Root Cause Packet Drop Through Model Driven Telemetry Deployment
Introduction
As part of Cisco Customer Experience group, we are often involved in critical and very technical customer escalations. This blog post aims to describe how Model Driven Telemetry was used to identify and root cause packet drop in a large service provider production environment.
Context
Earlier this year Cisco TAC was contacted by one of our customers to report transient packet loss, ultimately impacting their IPTV service during peak hour. Packet loss was narrowed down to ASR 9000 routers and dropped packets were identified as Early Fast Discard (EFD) at Network Processor (NP) level. This is a high-level representation view of a Cisco ASR9000 3rd generation linecard in a 8x100G configuration:
If we zoom inside a Network Processor, we can see EFD can happen in very early stages in ingress:
More information about ASR 9000 Early Fast Discard (EFD) can be found in BRKSPG-2904 Cisco Live presentation.
RP/0/RP0/CPU0:ASR9000#sh controllers np fast-drop all location 0/10/CPU0
Fri Feb 14 18:00:06.419 FRANCE
Node: 0/10/CPU0:
----------------------------------------------------------------
snip
-------------------------------------------------------------
All fast drop counters for NP 1:
HundredGigE0/10/0/3:[Priority1] 0
HundredGigE0/10/0/3:[Priority2] 0
HundredGigE0/10/0/3:[Priority3] 247
HundredGigE0/10/0/2:[Priority1] 0
HundredGigE0/10/0/2:[Priority2] 0
HundredGigE0/10/0/2:[Priority3] 23451515
-------------------------------------------------------------
Source of EFD was unknown and could be caused by several factors. An engineering Cisco IOS-XR SMU was developed to manually monitor and record average and peak RFD (Receive Frame Descriptor) utilization. As ratio between average and peak values was big (x12), we were able to demonstrate existence of bursts in this network.
Leveraging Model Driven Telemetry in production
While a manual and offline analysis through enhanced np_perf SMU was handy to prove bursts presence, this was not enough to identify when exactly they appeared, how big they were and how often they would repeat. Those events were very short and intense and could not be caught with traditional monitoring techniques which often provide 5min resolution. Moreover, we were missing critical information not available through regular SNMP MIB which would help us identify the source of those bursts.
For all those reasons and after several weeks without progress, we decided to leverage Model Driven Telemetry.
Bringing up a cloud-hosted telemetry stack
To collect and digest telemetry data from routers at scale, infrastructure is required. As we had to move fast, it was decided to implement a telemetry collection stack in a secured cloud environment. We decided to use the popular Telegraf – InfluxDB – Grafana stack. This topic has already been covered and I will only focus on key implementation details:
- IPv6 only: cloud-hosted telemetry stack is reachable via IPv6 only.

_Set of tasks_.
- a) In the post on packet drop and telemetry, how large was the ratio between average and peak RFD utilization?
- b) Pick up the post on packet drop and telemetry after its last line and keep writing it.

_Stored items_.
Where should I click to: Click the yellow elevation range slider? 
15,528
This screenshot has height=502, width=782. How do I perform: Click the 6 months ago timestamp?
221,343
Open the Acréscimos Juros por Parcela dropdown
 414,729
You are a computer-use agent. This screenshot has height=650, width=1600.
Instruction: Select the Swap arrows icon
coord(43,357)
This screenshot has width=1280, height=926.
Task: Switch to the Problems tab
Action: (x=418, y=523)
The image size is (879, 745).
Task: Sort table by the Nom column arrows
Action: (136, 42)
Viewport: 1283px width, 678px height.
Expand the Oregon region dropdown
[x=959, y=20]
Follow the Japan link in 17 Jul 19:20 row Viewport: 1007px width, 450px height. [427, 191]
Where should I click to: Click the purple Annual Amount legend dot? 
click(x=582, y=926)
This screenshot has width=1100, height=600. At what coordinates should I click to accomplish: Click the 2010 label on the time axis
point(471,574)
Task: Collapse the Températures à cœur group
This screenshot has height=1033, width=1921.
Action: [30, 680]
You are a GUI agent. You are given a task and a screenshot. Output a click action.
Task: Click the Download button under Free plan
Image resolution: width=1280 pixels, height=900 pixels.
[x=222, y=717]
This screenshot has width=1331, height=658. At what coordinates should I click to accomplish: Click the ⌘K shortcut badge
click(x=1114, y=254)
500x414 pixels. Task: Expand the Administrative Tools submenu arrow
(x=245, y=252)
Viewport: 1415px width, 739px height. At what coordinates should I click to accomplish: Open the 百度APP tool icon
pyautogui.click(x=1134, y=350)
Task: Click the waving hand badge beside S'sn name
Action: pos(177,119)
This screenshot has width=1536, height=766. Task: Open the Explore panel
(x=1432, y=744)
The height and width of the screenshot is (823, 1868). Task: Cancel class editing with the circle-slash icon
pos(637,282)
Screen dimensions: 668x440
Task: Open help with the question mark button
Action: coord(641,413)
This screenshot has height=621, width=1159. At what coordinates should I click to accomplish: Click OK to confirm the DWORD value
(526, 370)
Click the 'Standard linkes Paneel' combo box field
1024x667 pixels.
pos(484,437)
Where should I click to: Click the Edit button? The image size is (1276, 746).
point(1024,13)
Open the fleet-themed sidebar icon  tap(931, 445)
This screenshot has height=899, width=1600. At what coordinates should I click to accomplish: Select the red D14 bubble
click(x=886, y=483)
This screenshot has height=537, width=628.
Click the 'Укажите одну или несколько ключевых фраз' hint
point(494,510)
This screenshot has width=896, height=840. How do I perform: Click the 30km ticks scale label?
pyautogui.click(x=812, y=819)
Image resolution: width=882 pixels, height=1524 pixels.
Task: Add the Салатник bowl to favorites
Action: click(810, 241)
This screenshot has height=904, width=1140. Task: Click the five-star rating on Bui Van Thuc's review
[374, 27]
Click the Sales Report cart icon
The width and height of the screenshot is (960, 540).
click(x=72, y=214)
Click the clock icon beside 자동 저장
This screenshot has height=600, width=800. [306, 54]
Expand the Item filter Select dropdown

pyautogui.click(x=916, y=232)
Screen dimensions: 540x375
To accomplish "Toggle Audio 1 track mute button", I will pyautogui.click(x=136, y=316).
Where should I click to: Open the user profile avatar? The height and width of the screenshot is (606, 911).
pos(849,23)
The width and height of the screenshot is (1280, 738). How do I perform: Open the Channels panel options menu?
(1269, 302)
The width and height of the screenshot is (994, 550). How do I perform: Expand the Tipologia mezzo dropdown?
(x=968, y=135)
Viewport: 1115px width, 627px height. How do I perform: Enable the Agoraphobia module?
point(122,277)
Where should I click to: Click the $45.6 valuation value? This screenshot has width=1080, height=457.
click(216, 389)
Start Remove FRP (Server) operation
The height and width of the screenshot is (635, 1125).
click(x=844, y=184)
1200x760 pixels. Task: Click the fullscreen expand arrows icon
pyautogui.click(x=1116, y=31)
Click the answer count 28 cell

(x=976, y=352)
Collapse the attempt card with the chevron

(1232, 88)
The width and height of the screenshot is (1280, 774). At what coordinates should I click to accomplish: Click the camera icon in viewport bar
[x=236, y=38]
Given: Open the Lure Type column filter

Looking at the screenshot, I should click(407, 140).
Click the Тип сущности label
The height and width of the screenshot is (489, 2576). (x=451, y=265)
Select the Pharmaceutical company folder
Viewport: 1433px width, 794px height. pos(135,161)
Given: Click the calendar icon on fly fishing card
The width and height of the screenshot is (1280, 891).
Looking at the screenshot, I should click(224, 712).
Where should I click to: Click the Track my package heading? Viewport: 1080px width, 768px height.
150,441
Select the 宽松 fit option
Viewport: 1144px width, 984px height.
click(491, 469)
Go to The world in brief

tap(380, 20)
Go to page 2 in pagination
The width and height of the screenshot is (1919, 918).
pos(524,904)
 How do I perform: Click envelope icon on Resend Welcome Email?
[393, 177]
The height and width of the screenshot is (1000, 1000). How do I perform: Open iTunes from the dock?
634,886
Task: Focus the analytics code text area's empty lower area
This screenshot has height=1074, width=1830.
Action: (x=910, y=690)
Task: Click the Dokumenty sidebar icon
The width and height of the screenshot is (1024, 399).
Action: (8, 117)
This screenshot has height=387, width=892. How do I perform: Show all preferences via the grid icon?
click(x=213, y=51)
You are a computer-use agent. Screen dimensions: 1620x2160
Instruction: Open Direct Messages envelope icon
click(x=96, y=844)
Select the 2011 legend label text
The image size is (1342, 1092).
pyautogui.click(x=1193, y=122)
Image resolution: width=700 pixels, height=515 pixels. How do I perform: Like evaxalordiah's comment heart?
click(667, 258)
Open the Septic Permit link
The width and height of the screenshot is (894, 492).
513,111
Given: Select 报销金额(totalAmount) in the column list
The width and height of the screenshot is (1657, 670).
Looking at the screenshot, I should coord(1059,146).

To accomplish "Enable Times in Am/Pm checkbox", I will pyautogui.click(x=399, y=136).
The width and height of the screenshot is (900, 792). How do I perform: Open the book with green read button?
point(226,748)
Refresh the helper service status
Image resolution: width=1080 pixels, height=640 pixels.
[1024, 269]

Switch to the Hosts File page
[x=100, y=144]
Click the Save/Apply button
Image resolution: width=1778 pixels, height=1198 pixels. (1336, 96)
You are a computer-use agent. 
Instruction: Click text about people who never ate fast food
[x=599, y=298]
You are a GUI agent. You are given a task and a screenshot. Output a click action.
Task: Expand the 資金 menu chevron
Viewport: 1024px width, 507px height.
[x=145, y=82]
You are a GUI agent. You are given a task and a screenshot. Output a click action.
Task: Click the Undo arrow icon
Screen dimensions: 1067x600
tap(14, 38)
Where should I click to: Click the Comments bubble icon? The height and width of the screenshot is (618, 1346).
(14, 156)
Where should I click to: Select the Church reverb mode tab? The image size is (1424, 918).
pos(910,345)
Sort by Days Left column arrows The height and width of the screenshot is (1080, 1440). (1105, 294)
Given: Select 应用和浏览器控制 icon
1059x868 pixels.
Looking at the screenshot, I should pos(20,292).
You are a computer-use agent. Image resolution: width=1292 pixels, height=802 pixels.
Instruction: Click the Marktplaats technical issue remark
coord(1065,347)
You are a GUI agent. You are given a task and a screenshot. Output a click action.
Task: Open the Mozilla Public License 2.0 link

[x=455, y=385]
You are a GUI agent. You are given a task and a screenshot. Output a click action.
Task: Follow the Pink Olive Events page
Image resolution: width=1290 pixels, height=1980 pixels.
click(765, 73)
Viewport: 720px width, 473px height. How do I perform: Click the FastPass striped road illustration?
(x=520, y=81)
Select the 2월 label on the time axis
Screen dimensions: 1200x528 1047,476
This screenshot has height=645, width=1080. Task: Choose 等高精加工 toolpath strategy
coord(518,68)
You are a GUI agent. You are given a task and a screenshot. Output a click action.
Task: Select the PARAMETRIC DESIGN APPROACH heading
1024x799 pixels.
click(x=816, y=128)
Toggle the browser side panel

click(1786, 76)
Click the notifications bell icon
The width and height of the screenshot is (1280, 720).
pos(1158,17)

_List of answers_.
- a) The ratio was big, at x12.

- b)
- Export is done through TCP. It was not possible to use gRPC given IOS-XR software release used in this environment.
- /etc/telegraf/telegraf.conf file is updated to add tags and avoid some values being overwritten
[[inputs.cisco_telemetry_mdt]]
# # Cisco model-driven telemetry (MDT) input plugin for IOS XR, IOS XE and NX-OS platforms
[[inputs.cisco_telemetry_mdt]]
# ## Telemetry transport can be "tcp" or "grpc". TLS is only supported when
# ## using the grpc transport.
transport = "tcp"
# ## Address and port to host telemetry listener
service_address = ":57500"
# ## Define (for certain nested telemetry measurements with embedded tags) which fields are tags
embedded_tags = ["Cisco-IOS-XR-asr9k-np-oper:hardware-module-np/nodes/node/nps/np/counters/np_counters/counter-index", "Cisco-IOS-XR-qos-ma-oper:qos/interface-table/interface/input/service-policy-names/service-policy-instance/statistics/class-stats/class-name", "Cisco-IOS-XR-qos-ma-oper:qos/interface-table/interface/output/service-policy-names/service-policy-instance/statistics/class-stats/class-name", "Cisco-IOS-XR-asr9k-np-oper:hardware-module-np/nodes/node/nps/np/fast-drop/np_fast_drop/interface-name", "Cisco-IOS-XR-asr9k-np-oper:hardware-module-np/nodes/node/nps/np/counters/np-counter/counter-name", "Cisco-IOS-XR-asr9k-fsi-oper:fabric-stats/nodes/node/statses/stats/stats-table/fsi_stats/counter-name", "Cisco-IOS-XR-clns-isis-oper:isis/instances/instance/statistics-global/per_area_data/per_topology_data/id/af-name"]
name_suffix = "_tcp"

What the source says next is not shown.